Vu la procédure suivante :
Procédure contentieuse antérieure :
Par quatre requêtes distinctes, l'association Bassin Services Personnes a demandé au tribunal administratif de Bordeaux de lui accorder la décharge, en droits et pénalités, de la taxe sur la valeur ajoutée, de l'impôt sur les sociétés, de la taxe d'apprentissage et de la contribution au développement de l'apprentissage auxquels elle a été assujettie au titre des années 2006 à 2008.
Par un jugement n° 1104693-1104712-1104713-1104714 du 7 février 2013, le tribunal administratif a rejeté ces demandes après les avoir jointes.

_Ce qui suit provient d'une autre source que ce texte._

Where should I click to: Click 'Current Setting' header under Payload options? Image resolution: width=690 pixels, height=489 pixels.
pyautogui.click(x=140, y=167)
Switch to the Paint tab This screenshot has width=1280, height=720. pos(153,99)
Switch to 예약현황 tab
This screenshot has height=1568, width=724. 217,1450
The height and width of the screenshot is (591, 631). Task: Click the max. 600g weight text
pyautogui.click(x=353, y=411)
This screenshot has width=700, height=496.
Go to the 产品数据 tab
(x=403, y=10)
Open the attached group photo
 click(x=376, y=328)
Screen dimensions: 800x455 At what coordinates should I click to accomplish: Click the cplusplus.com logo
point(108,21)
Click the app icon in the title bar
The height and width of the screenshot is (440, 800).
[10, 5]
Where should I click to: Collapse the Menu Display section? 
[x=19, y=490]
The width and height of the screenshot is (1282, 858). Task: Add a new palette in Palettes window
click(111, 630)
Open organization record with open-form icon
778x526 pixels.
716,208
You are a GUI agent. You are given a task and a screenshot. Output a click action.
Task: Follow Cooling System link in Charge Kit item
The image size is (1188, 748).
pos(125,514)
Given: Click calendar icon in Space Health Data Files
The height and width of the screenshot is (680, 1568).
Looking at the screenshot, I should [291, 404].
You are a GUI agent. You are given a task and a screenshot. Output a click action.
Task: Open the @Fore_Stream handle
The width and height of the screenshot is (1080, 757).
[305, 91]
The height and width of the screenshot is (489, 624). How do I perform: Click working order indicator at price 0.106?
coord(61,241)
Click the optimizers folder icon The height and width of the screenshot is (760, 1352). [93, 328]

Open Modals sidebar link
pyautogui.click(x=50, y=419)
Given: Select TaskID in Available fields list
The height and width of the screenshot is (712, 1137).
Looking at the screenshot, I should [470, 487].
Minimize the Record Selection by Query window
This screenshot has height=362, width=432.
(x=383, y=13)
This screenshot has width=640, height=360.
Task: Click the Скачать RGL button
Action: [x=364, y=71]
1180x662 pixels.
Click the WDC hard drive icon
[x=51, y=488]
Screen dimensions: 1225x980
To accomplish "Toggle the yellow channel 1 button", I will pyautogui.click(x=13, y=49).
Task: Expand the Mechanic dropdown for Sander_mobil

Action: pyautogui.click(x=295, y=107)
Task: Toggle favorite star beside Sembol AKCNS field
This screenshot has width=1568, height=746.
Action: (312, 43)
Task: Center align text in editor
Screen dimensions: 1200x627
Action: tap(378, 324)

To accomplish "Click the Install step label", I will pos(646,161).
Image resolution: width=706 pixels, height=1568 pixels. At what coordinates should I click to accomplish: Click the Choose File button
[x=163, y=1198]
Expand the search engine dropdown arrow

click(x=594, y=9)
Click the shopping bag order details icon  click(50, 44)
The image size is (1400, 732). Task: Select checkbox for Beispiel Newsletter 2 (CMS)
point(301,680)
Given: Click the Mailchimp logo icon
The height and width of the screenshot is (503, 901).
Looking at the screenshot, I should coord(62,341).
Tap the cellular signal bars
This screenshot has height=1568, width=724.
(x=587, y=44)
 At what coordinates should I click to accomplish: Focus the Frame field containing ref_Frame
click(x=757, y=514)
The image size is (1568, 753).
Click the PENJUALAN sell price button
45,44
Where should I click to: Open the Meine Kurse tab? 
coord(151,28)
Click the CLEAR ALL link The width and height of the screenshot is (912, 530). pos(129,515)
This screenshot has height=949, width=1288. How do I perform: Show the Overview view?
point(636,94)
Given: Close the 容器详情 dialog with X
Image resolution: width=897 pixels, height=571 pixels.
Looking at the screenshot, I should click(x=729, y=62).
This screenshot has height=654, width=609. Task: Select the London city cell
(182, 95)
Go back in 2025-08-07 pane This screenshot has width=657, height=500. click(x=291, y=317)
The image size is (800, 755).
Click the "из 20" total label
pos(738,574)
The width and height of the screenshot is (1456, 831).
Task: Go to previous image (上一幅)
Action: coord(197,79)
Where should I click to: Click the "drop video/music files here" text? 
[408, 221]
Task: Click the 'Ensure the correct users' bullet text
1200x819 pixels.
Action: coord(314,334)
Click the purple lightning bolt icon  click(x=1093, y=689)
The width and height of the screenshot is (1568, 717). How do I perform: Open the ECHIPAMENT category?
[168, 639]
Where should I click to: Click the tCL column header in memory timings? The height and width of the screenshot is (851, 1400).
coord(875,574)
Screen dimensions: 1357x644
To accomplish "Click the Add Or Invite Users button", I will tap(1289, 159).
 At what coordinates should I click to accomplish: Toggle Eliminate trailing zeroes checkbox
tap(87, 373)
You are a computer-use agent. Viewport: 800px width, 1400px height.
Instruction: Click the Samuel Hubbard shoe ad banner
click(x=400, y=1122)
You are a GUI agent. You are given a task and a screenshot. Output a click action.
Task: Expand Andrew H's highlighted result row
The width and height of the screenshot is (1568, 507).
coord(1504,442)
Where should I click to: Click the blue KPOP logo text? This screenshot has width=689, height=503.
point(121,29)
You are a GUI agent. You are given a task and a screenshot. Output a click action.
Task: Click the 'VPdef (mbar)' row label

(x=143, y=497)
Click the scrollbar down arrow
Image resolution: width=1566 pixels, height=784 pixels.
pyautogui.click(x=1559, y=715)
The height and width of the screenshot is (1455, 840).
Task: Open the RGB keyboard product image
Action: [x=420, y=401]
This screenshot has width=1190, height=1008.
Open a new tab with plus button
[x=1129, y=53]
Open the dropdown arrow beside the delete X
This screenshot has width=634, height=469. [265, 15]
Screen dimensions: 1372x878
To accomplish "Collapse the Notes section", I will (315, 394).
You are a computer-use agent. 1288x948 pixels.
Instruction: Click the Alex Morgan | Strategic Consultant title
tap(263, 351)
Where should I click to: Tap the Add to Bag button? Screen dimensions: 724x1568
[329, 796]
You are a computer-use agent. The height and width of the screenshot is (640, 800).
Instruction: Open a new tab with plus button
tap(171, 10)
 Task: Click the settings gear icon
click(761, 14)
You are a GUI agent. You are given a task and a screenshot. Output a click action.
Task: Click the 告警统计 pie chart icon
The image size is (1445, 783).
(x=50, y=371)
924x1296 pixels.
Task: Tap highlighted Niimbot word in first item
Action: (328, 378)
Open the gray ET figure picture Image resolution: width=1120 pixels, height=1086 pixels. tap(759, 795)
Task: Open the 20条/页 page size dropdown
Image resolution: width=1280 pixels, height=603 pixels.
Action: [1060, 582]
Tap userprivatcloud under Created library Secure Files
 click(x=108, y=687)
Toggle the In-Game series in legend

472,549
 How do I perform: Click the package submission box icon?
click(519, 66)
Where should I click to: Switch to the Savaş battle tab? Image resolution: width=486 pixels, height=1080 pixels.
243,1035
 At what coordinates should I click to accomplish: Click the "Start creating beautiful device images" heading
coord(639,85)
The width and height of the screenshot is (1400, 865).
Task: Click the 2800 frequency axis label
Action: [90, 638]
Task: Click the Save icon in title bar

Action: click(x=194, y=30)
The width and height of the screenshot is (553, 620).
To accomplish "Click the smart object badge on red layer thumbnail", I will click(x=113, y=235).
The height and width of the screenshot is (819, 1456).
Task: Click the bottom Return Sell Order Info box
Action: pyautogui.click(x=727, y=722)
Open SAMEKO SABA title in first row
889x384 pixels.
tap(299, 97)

Procédure devant la cour :
Par une requête enregistrée le 11 avril 2013, l'association Bassin Services Personnes demande à la cour :
1°) d'annuler le jugement susvisé du 7 février 2013 ;
2°) de prononcer la décharge des impositions et pénalités contestées ;
3°) de mettre à la charge de l'Etat une somme de 10 000 euros au titre de l'article L. 761-1 du code de justice administrative.
Elle soutient que :
- l'administration a tenté de démontrer que le directeur salarié de l'association est dirigeant de fait pour prétendre ensuite qu'en tant que dirigeant de fait sa rémunération ne satisfaisait pas aux critères fixés par les textes or le lien de subordination du directeur salarié aux organes de l'association ne peut être sérieusement contesté et l'administration n'apporte pas la preuve que le directeur aurait agi de manière autonome et indépendante par rapport à la direction de l'association ;
- le directeur salarié de Bassin Services Personnes (BSP) dispose de pouvoirs d'encadrement qui restent soumis aux directives et orientations fixés par le conseil d'administration ;
- le salaire du directeur salarié apparaît conforme aux usages du secteur et justifié par rapport au travail fourni ;
- il est reproché à l'association d'avoir mutualisé des moyens avec la société ARA que dirige le directeur salarié de l'association mais en réalité la convention en cause a pour seul objet la mise à disposition de personnel, notamment administratif, par l'association au profit de la société ARA facturée dans les conditions du droit commun sans réalisation d'une marge ; les deux structures ont également mutualisé des moyens informatiques et ARA occupe, moyennant un loyer, une partie du bâtiment occupé par l'association ; la circonstance que ARA et BSP appartiennent toutes deux au réseau Vitame ne peut être regardé comme un critère de lucrativité pour BSP ; en outre le directeur de BSP n'était pas le représentant du GIE Vitame.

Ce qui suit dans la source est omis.